Angelica Varallo studentessa del CAT – Cicerone di Sala Consilina si aggiudica il primo premio al concorso nazionale sulla sicurezza.

 

Ancora una volta sotto i riflettori il “Cicerone” di Sala Consilina, per aver raggiunto il primo posto in classifica al Concorso Nazionale “Sicurezza e legalità sul lavoro nei cantieri edili”, categoria provinciale. Il concorso giunto, alla 10^Edizione, è stato organizzato dal CPT (Comitato Paritetico Territoriale) di Salerno, dalla Cassa Edile Salernitana, dalla Direzione Provinciale dell’INAIL  e dall’Ance – Aies Salerno.

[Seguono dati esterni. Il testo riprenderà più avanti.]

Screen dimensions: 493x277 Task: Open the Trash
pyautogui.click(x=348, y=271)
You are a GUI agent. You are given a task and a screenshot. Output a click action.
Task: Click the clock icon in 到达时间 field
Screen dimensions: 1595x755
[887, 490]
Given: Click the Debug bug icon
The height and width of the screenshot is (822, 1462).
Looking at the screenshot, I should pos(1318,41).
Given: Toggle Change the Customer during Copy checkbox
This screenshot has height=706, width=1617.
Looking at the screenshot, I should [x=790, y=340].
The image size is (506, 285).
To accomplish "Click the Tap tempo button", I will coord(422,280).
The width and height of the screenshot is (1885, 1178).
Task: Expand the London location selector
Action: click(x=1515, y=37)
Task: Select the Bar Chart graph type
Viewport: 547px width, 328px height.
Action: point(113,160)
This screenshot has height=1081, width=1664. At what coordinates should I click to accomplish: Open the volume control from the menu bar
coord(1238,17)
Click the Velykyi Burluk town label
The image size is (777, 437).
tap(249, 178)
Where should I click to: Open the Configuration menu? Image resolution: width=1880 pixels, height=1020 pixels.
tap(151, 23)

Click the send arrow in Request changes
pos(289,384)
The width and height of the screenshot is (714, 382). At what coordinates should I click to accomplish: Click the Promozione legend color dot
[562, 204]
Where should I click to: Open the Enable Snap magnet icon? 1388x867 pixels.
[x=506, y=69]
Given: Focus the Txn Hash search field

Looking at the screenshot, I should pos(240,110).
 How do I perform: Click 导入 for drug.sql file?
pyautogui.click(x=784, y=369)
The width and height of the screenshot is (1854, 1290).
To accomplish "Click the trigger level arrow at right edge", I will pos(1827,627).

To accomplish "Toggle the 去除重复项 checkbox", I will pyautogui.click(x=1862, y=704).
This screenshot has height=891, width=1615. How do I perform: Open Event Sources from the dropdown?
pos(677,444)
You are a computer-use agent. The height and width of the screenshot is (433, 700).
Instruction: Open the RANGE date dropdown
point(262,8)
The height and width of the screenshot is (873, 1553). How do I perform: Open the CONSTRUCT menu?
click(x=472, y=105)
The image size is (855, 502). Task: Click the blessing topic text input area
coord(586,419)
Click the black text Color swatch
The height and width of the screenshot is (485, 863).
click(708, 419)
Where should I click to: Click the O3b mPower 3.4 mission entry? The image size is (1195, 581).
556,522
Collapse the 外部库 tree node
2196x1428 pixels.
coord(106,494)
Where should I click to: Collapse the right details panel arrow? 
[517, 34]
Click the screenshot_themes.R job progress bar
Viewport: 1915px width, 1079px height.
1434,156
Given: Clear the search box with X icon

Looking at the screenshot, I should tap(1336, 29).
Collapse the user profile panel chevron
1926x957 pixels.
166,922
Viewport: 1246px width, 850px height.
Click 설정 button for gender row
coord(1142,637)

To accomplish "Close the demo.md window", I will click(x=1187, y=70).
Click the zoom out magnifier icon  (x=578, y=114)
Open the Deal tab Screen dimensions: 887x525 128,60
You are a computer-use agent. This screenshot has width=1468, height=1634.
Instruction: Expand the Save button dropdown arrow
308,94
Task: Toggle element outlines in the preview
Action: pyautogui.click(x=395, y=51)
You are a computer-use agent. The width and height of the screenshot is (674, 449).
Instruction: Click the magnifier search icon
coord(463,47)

Angelica Varallo è la  studentessa dell’IIS “M.T.Cicerone”, indirizzo GEOMETRI-CAT, classe 5^ A, che ha conquistato il primo posto tra i tanti studenti, delle classi quarte e quinte di vari istituti di scuole secondarie di secondo grado, partecipanti al concorso e provenienti da tutta Italia,

La giovane studentessa di Brienza è stata premiata per uno scatto fotografico, che ha intitolato con la frase “Requiem for a dream”  evidenziando  la negligenza, la superficialità e l’ignoranza che regna sui luoghi di lavoro e le tragiche  conseguenze che possono scaturire.

Presenti alla cerimonia di premiazione, che si è tenuta presso la sede del Comitato Paritetico provinciale di Salerno, mercoledì 30 maggio, anche la Preside Maria Rosaria Ippolito che si ritiene soddisfatta del risultato raggiunto e dell’impegno profuso da docenti e discenti. Inoltre il referente prof. Stefano Pierri, ci riferisce che “ il premio del valore di 2500 euro, sarà equamente suddiviso tra la studentessa e la scuola, quest’ultima  investirà in attrezzature informatiche”.

 

Di seguito il testo di Angelica, la studentessa del CAT, che ha utilizzato per commentare la sua foto: “Rievocando la famosa frase dello straordinario fotografo Albert Watson,  è “usare la macchina fotografica è una combinazione di sensazioni” ha immortalato la scena che più resta impressa, nella mente di chi vive gli attimi drammatici subito successivi all’incidente mortale della caduta dall’alto: disperazione, sconforto, rabbia… E quel rosso, che indelebile macchia le coscienze di chi doveva vigilare. Quel rosso, che come in un fotogramma di Schindler’s List può diventare un simbolo. Quel rosso in antitesi con il giallo dei dispositivi individuali di difesa, difesa dell’incolumità di chi suda sotto il sole, o al gelo, pagato a pochi euro”.